# Probability question involving 4 coins (gold and silver) in 3 boxes each. Is the explanation correct

conditional probabilityprobability

Key:
g = Gold coin.
s = Silver coin.

Box A)
g1
g2
g3
g4
Box B)
g5
g6
s5
s6
Box C)
s1
s2
s3
s4

Waz chooses a box at random and picks up a coin from it. It turns out to be a gold coin.
( Pick 1 from Box ? results in: g being picked )

Question 1:
Which box do you think g (pick 1) is more likely to have been picked from?

Box C is impossible. Box A has more g than Box B, so Box A is more likely.
Box A: 4/8 or 1/2
Box B: 2/8 or 1/4

Question 2: For pick 2 from that same Box ?, which do you think is more likely to be picked by Waz: g or s?

Pick 1 establishes Box C is impossible leaving 8 possibilities. However, since one g has been taken out of the equation, this now leaves only 7 possibilities.
5/7 = g and 2/7 = s.

Hence pick 2 is more likely to be g than s.

Is my probability calculation correct here? (bolded parts)

A1: Box A: 1/2 , Box B: 1/4
A2: I think it's either 5/7 = g or 4/6 = g and 2/7 = s or 2/6 = s.
I'm not sure.
Are there only 7 possibilities or 6 remaining for pick 2? Or something else?

Let $$A$$, $$B$$, $$C$$ represent the events that the box selected was $$A$$, $$B$$, or $$C$$ respectively. Let $$G$$ represent the event that the first drawn coin was gold.

Then we are asked to compute and compare $$\Pr[A \mid G]$$, $$\Pr[B \mid G]$$, and $$\Pr[C \mid G]$$; these are the conditional probabilities that the selected box was $$A$$, $$B$$, or $$C$$ given the drawn coin was gold. We have from Bayes' rule

$$\Pr[A \mid G] = \frac{\Pr[G \mid A]\Pr[A]}{\Pr[G]}.$$

Since before drawing a coin from the box, each box is equally likely to have been selected, we know $$\Pr[A] = \Pr[B] = \Pr[C] = 1/3$$. We also know that $$\Pr[G \mid A] = 1$$ because every coin in box $$A$$ is gold. The only unresolved quantity is $$\Pr[G]$$, the unconditional probability of drawing a gold coin.
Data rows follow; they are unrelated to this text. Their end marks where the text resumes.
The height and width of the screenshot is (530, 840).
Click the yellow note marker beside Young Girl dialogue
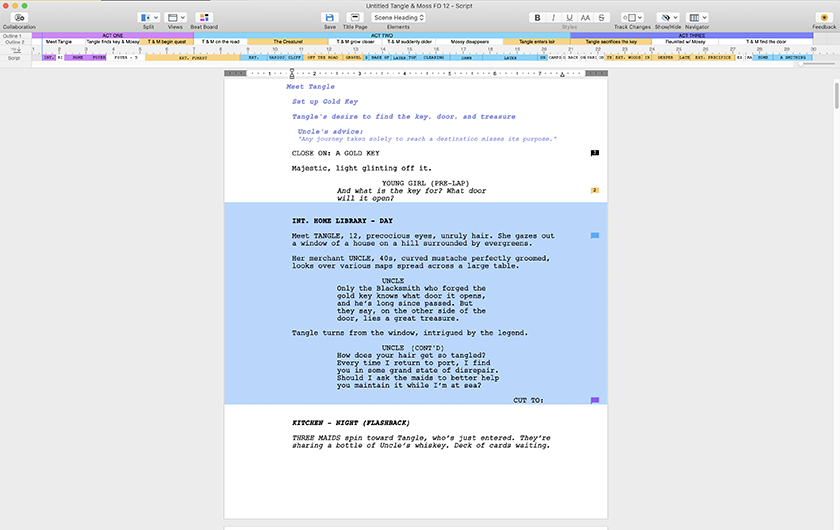(x=595, y=189)
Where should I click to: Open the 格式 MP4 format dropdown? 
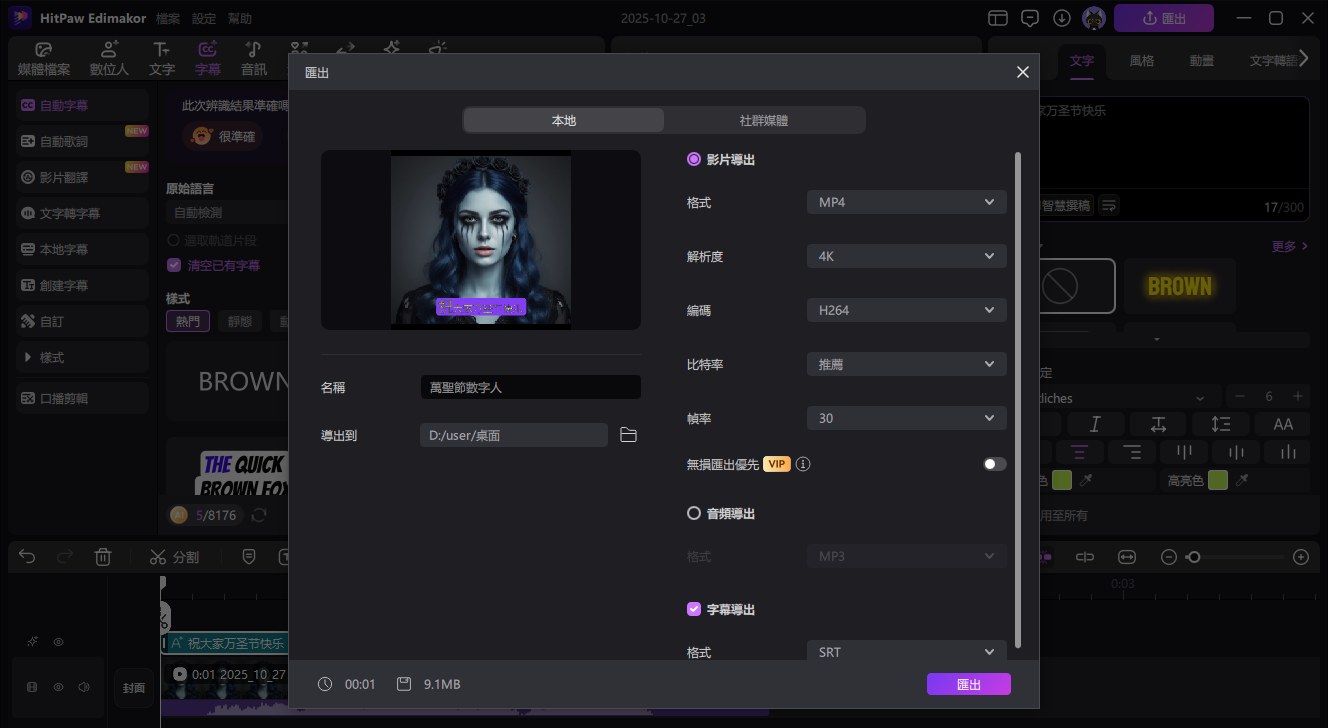point(905,201)
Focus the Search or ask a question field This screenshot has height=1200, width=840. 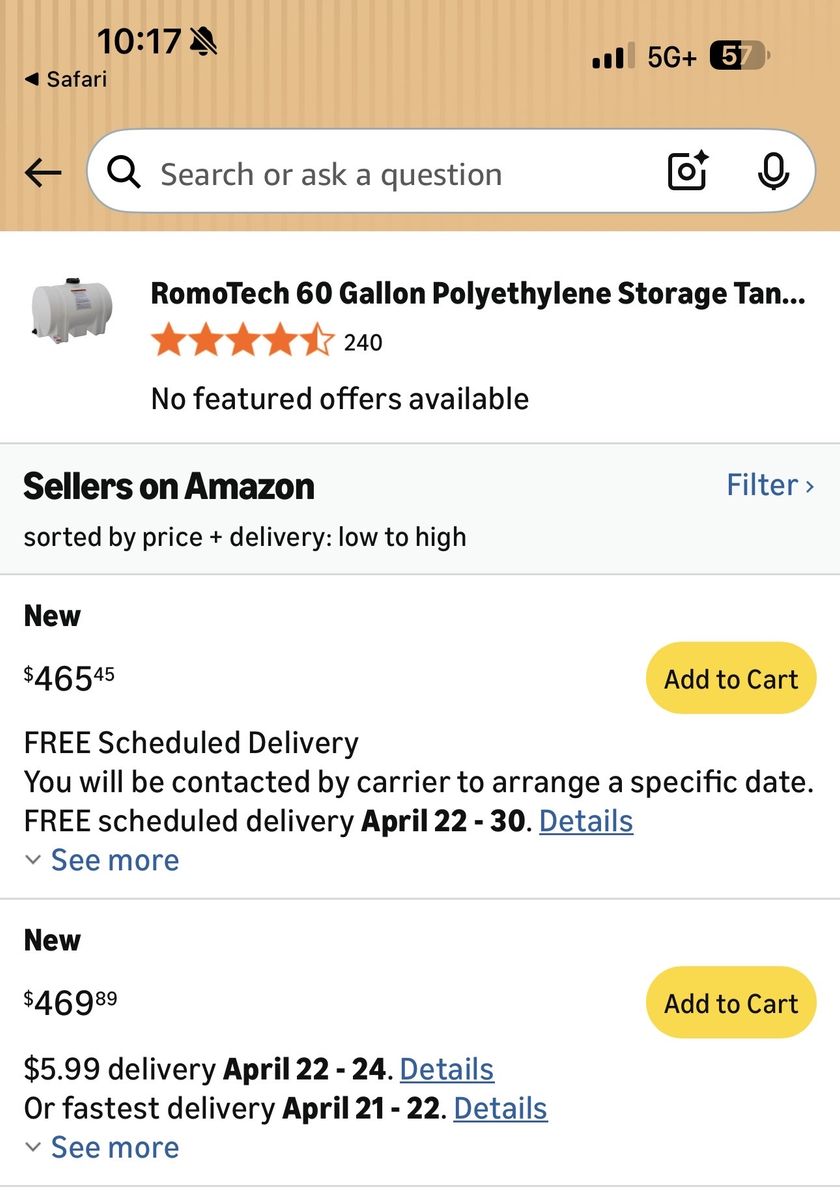(400, 174)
Our intuition suggests that since among all three boxes, there are an equal number of gold and silver coins, that we should have $$\Pr[G] = 1/2$$. Indeed, this is true as the law of total probability demonstrates:

\begin{align} \Pr[G] &= \Pr[G \mid A]\Pr[A] + \Pr[G \mid B]\Pr[B] + \Pr[G \mid C]\Pr[C] \\ &= (1)(1/3) + (1/2)(1/3) + (0)(1/3) \\ &= 1/2. \end{align}

So the desired probability is $$\Pr[A \mid G] = \frac{1/3}{1/2} = \frac{2}{3}.$$ Similarly,

$$\Pr[B \mid G] = \frac{\Pr[G \mid B]\Pr[B]}{\Pr[G]} = \frac{(1/2)(1/3)}{1/2} = \frac{1}{3},$$

and of course

$$\Pr[C \mid G] = \frac{\Pr[G \mid C]\Pr[C]}{\Pr[G]} = \frac{(0)(1/3)}{1/2} = 0.$$

This formally proves that the most likely box from which the gold coin was drawn is box $$A$$, but the probability is $$2/3$$, not $$1/2$$ as you asserted.
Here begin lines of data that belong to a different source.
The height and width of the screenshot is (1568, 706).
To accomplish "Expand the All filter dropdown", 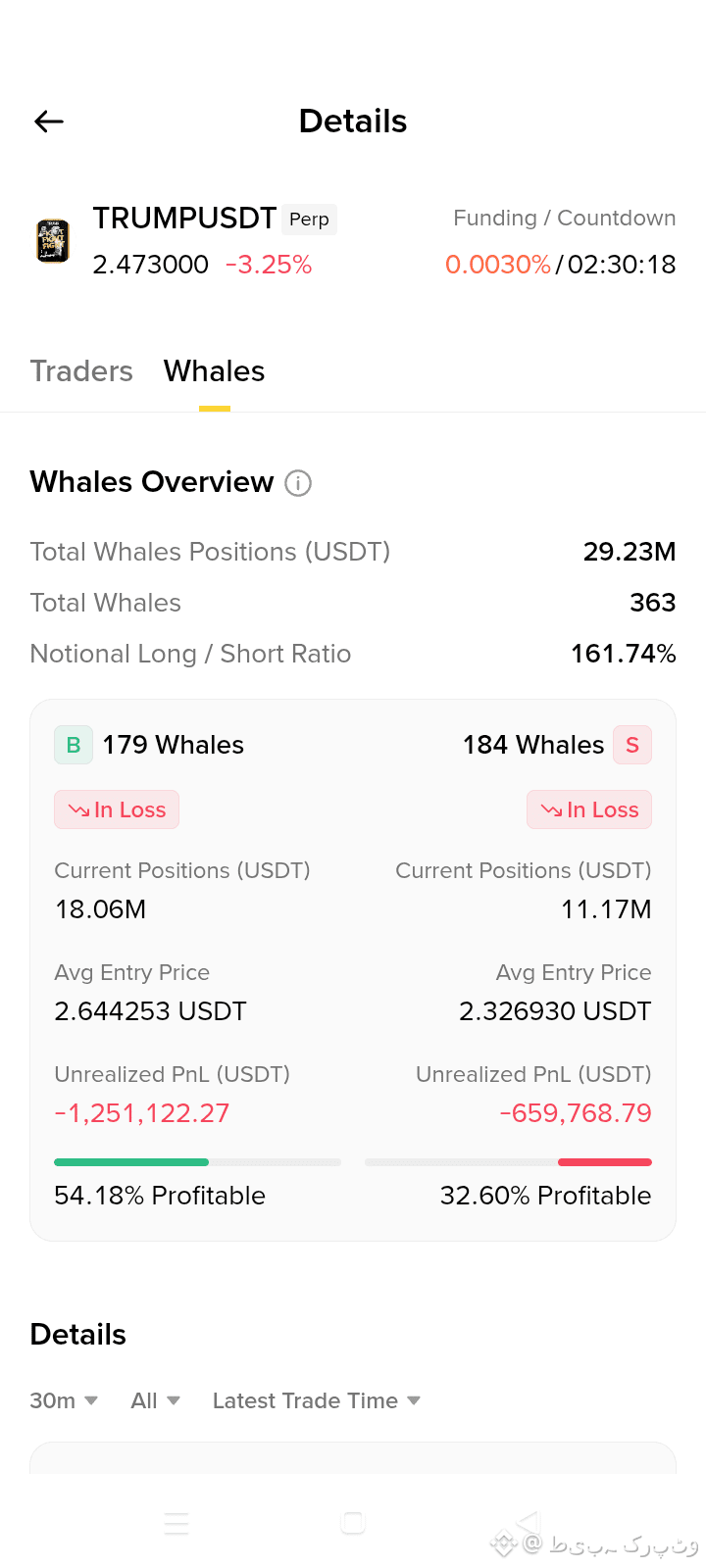I will [x=156, y=1400].
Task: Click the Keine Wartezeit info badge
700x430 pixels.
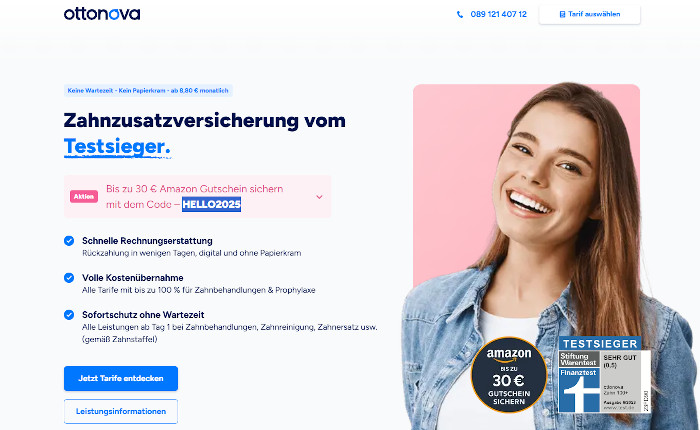Action: (x=148, y=91)
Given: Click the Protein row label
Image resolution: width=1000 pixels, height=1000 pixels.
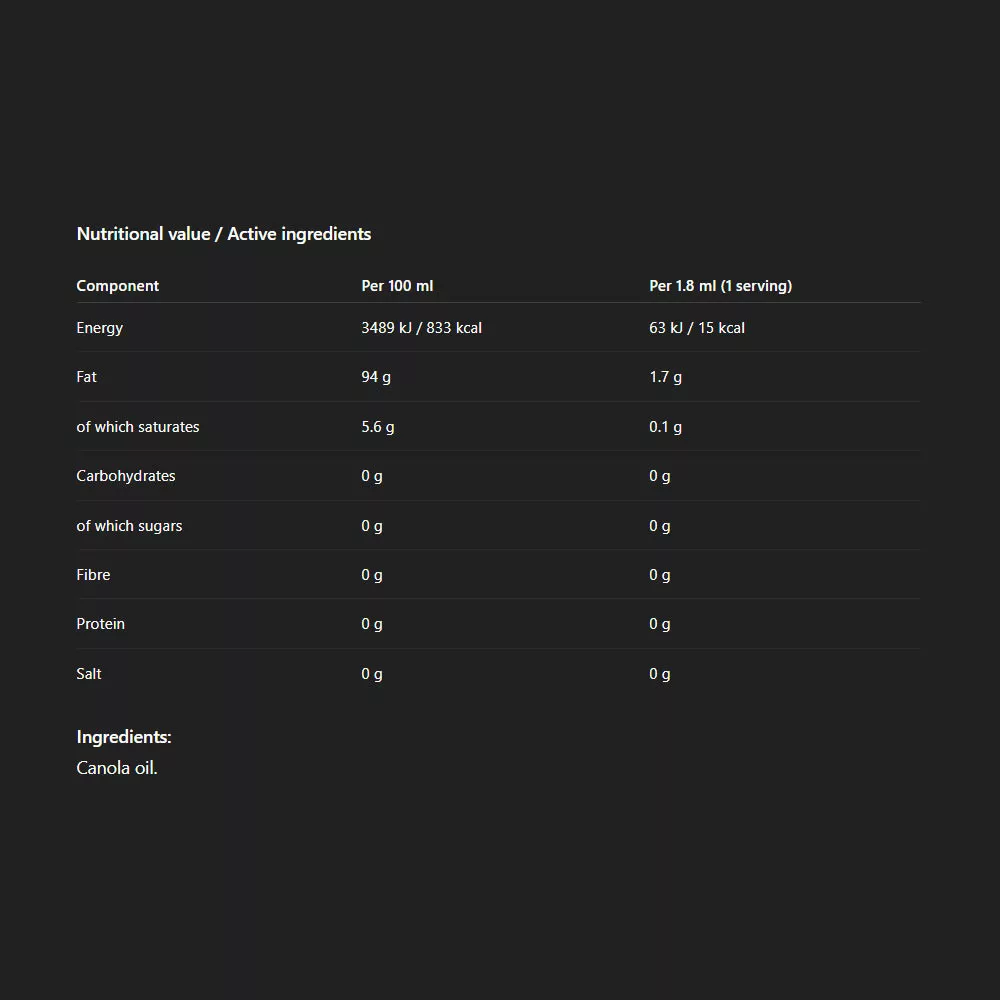Looking at the screenshot, I should tap(100, 624).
For the second coin drawn from the same box, again intuition suggests that this coin should also be gold, since $$A$$ was the more likely box (twice as likely as $$B$$) that was selected. If we let $$G'$$ be the event that the second coin drawn (without replacement) is gold, then we are asked to compute $$\Pr[G' \mid G]$$, the probability of the second coin being gold given that the first coin was gold. Thus,

$$\Pr[G' \mid G] = \Pr[G' \mid A, G]\Pr[A \mid G] + \Pr[G' \mid B, G]\Pr[B \mid G].$$ We omit box $$C$$ since $$\Pr[C \mid G] = 0$$. Then

$$\Pr[G' \mid A, G] = 1,$$

since if the first gold coin was drawn from box $$A$$, the second coin will necessarily be gold. But

$$\Pr[G' \mid B, G] = \frac{1}{3},$$

since if the first gold coin was drawn from box $$B$$, there remains only $$1$$ gold coin out of $$3$$ in that box. Therefore,

$$\Pr[G' \mid G] = (1)(2/3) + (1/3)(1/3) = \frac{7}{9}.$$

Note how the calculation must match the sampling process. Your calculation is incorrect because you seem to be allowing the second coin to be selected from a different box as the first, when the problem clearly states that once the first coin is drawn, the second draw is from the same box.